Among these five patients, only two (patients C and D) were symptomatic during the first outbreak; neither had fever or respiratory symptoms, and neither was hospitalized (Figure). Both had complete resolution of symptoms between the two outbreaks. All residents with recurrent COVID-19 had at least four consecutive negative RT-PCR test results between their two positive tests. All five patients received their positive RT-PCR results for the second COVID-19 diagnosis in the midst of the second facility outbreak and therefore after facility exposure to SARS-CoV-2. Three patients (patients A, C, and D) with recurrent infection had roommates who received positive SARS-CoV-2 RT-PCR results before they received their own positive test results, confirming direct exposure. Patient B was in a private room, and patient E had a roommate who did not have COVID-19. Although no direct route of exposure was identified for patients B or E, exposure to SARS-CoV-2 was very likely because of the large number of infected persons in the facility during the second outbreak. Cycle threshold (Ct) values ≤30 were reported for positive test results for the five patients in each infectious episode, which suggests at least moderate upper respiratory tract viral loads (4). Although three of the five patients with recurrent COVID-19 were asymptomatic during their first infectious episode, all five experienced symptoms during their second infectious episode; the two patients who were symptomatic during the first outbreak experienced more severe symptoms during the second infectious episode compared with the symptoms they had during the first outbreak (Table). One resident patient required hospitalization and subsequently died.
Discussion
After receiving positive COVID-19 test results during a SNF outbreak and subsequently receiving four to five negative SARS-CoV-2 RT-PCR test results, five residents received positive results >90 days later during the facility’s second COVID-19 outbreak, suggesting SARS-CoV-2 reinfection. All patients with recurrent COVID-19 experienced more severe disease during the second outbreak, and one died. The exposure history, including the timing of roommates’ infections and the new onset of symptoms during the second outbreak, suggest that the second positive RT-PCR results represented new infections after the patients apparently cleared the first infection.
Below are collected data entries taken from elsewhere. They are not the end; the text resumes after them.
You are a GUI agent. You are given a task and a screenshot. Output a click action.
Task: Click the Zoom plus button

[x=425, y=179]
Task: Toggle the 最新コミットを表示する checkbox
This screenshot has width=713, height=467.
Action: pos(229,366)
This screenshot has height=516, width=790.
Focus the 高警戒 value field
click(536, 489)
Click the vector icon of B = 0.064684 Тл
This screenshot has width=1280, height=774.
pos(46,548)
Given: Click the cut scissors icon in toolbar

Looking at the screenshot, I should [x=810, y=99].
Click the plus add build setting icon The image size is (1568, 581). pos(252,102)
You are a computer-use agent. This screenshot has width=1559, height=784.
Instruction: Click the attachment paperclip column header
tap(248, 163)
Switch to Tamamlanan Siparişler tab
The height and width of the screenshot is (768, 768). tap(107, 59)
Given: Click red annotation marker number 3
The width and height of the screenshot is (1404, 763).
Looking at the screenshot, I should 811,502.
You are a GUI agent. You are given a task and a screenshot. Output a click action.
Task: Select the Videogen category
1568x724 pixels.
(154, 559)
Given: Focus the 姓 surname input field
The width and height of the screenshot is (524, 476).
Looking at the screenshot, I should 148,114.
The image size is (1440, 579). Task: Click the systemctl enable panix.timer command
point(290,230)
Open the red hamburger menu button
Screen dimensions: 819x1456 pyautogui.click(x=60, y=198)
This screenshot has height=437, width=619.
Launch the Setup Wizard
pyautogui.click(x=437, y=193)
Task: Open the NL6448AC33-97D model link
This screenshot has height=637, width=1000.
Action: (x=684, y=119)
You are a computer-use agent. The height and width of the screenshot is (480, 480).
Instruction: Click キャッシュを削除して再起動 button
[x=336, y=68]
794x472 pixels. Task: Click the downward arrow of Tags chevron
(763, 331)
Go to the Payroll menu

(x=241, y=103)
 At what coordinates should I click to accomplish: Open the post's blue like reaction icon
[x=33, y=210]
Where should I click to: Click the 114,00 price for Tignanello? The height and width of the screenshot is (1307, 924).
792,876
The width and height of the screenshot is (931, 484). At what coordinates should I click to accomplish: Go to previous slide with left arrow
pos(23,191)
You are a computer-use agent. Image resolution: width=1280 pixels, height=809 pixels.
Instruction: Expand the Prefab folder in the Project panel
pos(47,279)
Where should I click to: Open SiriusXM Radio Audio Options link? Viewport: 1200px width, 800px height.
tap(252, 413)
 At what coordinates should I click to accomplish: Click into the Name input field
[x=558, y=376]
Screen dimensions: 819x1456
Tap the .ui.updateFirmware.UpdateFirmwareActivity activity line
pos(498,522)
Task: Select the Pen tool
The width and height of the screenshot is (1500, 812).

The finding that all five patients with recurrent COVID-19 had either asymptomatic or mildly symptomatic courses during their first infections is noteworthy, suggesting the possibility that asymptomatic or mildly symptomatic initial infections do not produce a sufficiently robust immune response to prevent reinfection (5). The patients with recurrent illness ranged in age from 67 to 99 years; a decline in immune system function with aging is well-documented, but little scientific evidence is available to date regarding whether or how an aging immune system might affect response to initial SARS-CoV-2 infection, likelihood of reinfection upon new exposure, and illness severity associated with reinfection (6). As with any diagnostic test, false-positive results are possible. The absence of symptoms in three of five patients during the initial episode could support the argument that the test results during the first outbreak were false positives, although it is known that up to 40%–50% of infections are asymptomatic (7,8). The probability that all five tests were false positives is a less likely explanation, especially in the context of a facility outbreak with associated severe morbidity and mortality. In addition, Ct values for the positive test results in the first outbreak were within the cutoff for limit of detection, suggesting virus titers consistent with infection.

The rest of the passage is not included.